The other day, in the business section of the newspaper, a rather curmudgeonly fellow occupying some investment house job was asked, now that he was 65, what he was going to do when he retired.
“I’m not going to retire,” he shot back. “I don’t play golf, and I love to work.” Good on you, I thought. On both points, golf and loving to work, I find myself in total agreement.
On top of that, I share his weariness with having to listen to contemporaries talk about retirement — theirs and, by extension, mine (as if, as a self-employed writer, I could ever afford to do so anyway). These days, I seem to meet more and more people my age who are not only getting ready to pack it in, but they seemingly can’t wait to do so. They’ve figured out how many months they still need to work, they’ve figured out how many months their spouses need to work, and they’re ready to cash the RRSPs and head to Florida.
In my mind, by contrast, there is the thought that far from being near the end of my career, I’m barely getting started. “What’s the matter with you?” I ask them. “Work is a blessing, it’s what keeps you alive.”
“That’s just you,” says my wife, who sometimes accuses me of being a workaholic. She also believes that I, and possibly all self-employed people, live the life of Riley (without ever explaining who Riley is) and says, “Lots of people, in fact the majority, find meaning in places other than their work and are fed up with long commutes to impersonal offices every day. They’re happy to retire.”
She’s right. Last March, Patricia Clarke published an eloquent piece in this magazine about how to make retirement a rich time in one’s life, which of course, thousands have done.
My younger brother retired four years ago. He’d been an elementary school teacher and as soon as he hit the formulaic number that gave him his pension and the exit door, out he went. He and his wife, also a teacher, moved slickly into what you might call the four C’s of retired life: Curling, Cruises, supporting their Children, being involved in their Church. Life for them is just as Clarke supposed it could be.
Two things about my brother’s retirement, I have to say, were sufficiently striking that I’ll never forget them.
In a fit of exuberance on his last afternoon at work, he hurled the briefcase he’d carried all those many years into the school’s dumpster, an act so out of character that it startled me.

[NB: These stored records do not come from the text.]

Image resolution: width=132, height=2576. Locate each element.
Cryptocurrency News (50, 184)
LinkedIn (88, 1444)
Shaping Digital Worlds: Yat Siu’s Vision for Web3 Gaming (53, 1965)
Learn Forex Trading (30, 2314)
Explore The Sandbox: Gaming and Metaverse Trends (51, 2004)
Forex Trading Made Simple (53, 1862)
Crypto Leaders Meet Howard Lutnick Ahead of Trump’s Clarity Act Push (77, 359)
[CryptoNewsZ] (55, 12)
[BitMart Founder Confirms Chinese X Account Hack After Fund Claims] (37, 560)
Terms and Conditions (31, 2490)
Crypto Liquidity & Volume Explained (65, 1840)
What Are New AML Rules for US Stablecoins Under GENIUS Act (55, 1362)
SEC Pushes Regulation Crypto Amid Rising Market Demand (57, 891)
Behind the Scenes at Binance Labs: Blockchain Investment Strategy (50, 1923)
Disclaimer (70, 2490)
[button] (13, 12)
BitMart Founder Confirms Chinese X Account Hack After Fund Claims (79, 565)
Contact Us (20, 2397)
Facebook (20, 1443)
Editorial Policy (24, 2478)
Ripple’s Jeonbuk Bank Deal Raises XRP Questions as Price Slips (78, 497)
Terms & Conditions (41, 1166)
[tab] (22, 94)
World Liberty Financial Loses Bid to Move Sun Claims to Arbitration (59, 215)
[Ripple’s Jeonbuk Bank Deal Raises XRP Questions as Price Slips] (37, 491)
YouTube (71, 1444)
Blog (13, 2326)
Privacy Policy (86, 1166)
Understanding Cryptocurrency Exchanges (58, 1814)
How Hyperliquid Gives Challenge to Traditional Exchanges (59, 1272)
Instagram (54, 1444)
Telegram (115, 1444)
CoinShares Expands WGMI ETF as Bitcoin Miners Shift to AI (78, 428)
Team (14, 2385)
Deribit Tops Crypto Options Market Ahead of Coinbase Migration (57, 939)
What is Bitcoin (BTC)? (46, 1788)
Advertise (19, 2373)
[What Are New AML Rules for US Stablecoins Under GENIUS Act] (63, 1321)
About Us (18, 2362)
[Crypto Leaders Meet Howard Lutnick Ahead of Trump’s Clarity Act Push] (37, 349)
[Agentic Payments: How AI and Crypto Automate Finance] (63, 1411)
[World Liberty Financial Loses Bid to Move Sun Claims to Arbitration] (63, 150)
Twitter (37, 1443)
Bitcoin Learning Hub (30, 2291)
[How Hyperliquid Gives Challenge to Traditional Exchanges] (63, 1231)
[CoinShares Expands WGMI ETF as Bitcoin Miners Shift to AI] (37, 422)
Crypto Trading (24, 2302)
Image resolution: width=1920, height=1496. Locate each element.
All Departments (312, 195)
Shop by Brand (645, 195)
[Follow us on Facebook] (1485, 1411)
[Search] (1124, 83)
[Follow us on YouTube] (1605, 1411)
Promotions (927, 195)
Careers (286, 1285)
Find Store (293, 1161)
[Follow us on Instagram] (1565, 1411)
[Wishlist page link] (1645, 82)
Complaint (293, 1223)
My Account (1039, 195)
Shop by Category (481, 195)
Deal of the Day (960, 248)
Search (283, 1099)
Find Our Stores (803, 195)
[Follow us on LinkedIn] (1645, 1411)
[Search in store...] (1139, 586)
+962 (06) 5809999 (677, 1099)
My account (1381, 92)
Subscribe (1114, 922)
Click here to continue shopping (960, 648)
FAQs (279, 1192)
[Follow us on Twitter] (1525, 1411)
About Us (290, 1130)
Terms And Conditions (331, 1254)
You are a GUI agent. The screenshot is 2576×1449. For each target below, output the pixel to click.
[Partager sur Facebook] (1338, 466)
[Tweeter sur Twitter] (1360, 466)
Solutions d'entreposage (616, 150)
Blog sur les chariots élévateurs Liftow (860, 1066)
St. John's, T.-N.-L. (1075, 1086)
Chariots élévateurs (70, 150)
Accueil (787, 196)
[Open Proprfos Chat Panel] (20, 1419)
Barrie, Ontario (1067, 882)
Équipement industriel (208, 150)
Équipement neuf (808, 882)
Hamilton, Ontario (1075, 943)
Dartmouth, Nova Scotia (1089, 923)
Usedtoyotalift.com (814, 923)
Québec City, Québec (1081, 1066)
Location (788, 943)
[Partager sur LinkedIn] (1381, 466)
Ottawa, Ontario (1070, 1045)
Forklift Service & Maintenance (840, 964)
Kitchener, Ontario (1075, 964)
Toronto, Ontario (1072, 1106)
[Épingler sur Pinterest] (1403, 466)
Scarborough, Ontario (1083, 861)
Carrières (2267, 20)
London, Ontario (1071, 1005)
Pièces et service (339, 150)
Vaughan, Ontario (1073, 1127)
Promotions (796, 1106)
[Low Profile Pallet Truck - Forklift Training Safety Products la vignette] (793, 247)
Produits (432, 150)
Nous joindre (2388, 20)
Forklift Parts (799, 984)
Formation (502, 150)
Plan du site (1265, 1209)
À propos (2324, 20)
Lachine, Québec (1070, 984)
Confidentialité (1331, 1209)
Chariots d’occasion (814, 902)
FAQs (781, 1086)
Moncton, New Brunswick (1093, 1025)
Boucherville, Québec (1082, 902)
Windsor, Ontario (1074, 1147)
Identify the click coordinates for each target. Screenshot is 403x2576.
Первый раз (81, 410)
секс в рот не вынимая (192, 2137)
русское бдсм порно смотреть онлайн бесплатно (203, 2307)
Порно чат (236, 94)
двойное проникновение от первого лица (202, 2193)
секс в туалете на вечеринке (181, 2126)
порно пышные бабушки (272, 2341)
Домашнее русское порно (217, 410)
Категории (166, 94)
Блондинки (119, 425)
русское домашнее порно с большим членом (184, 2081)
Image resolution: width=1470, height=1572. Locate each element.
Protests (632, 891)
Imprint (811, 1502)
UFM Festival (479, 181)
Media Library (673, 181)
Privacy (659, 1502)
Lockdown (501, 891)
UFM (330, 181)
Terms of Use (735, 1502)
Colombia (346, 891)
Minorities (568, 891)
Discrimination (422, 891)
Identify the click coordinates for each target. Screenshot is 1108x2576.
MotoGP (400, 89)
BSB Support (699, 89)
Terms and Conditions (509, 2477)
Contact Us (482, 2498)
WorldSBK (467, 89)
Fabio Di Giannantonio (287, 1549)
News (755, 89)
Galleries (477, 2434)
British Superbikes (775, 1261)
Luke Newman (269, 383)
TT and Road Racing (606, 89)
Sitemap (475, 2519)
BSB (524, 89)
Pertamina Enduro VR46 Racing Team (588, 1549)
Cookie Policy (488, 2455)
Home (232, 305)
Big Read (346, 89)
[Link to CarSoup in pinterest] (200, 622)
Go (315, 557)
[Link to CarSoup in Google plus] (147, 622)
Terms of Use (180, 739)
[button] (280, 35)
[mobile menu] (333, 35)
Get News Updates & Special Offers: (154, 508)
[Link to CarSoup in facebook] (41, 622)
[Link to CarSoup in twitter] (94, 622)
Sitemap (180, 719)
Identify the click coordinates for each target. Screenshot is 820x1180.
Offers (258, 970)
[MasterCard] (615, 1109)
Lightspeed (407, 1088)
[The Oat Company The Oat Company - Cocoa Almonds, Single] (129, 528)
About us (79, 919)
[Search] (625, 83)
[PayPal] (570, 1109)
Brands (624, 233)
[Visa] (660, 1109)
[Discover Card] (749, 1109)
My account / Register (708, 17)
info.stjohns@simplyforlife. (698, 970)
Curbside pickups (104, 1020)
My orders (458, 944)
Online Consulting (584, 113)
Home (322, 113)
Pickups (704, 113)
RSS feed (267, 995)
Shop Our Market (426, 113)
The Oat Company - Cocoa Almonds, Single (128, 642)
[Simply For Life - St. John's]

The other thing was much more in character: at his retirement party, he told the gathered colleagues and friends how he thought it important to make room for young teachers coming out of college and wanting to find their positions. In the act of retirement, my brother was both relieved and generous. He was freeing himself, and he was not going to be a dog in the manger and take up space. Both things to think about. But neither of them help me feel any more settled.
Back in the newspaper, though, I do find an item that lifts my spirits. It’s about Saskatchewan artist Joe Fafard, who at age 65 claims to be “in mid-career.” Good on you, I think. Just the kind of kindred soul I need.